Screen grounding examples
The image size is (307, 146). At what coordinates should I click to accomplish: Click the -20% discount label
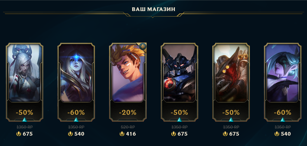click(x=128, y=112)
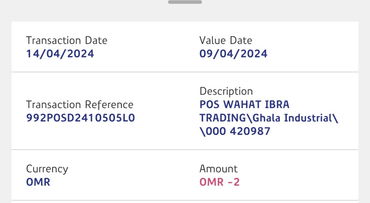Tap the divider line above the Currency row

185,150
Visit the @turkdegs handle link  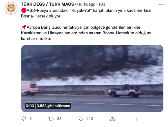pos(85,4)
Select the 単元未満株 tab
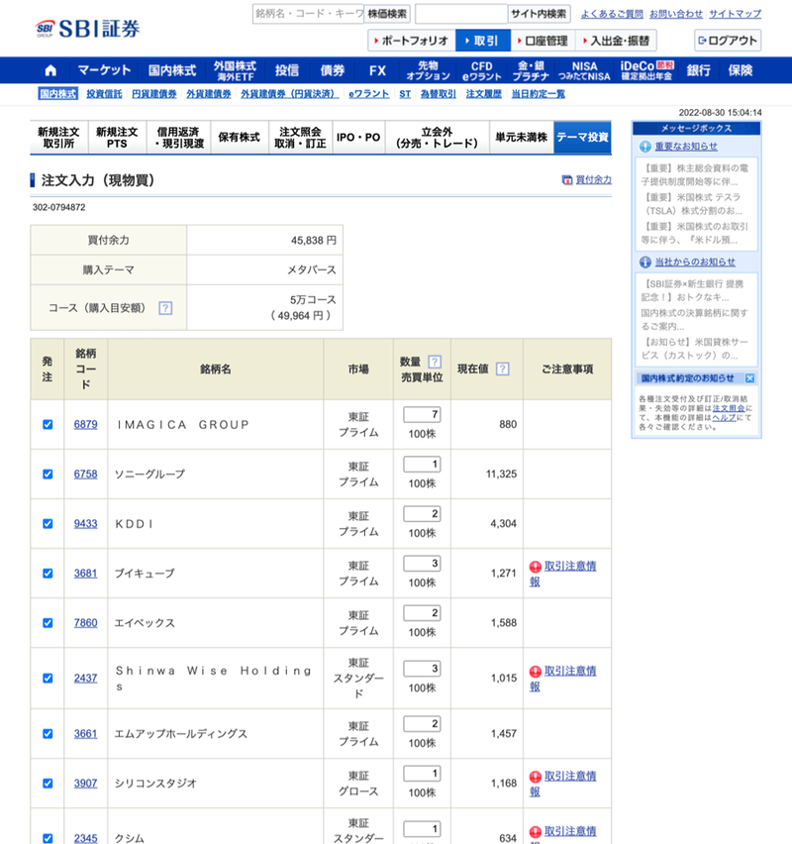 point(521,138)
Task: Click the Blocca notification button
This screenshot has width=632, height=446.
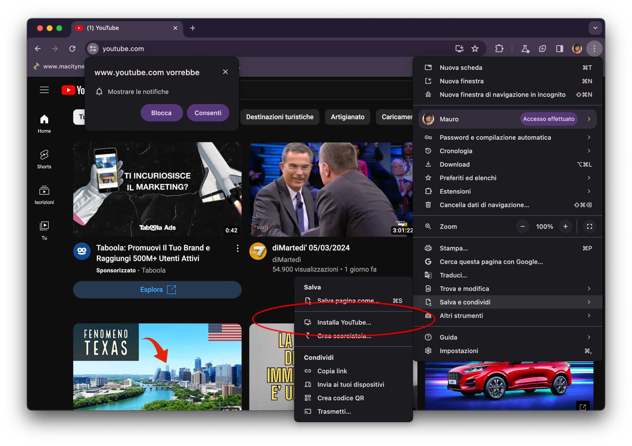Action: coord(161,113)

_What the task asks_:
Please put everything from the line containing "Task: Click the Blocca notification button" down to the end of the listing into a numbered list, skipping any blank lines and leaving out the pictures.

_Output of the exercise_:
1. Task: Click the Blocca notification button
2. This screenshot has width=632, height=446.
3. Action: coord(161,113)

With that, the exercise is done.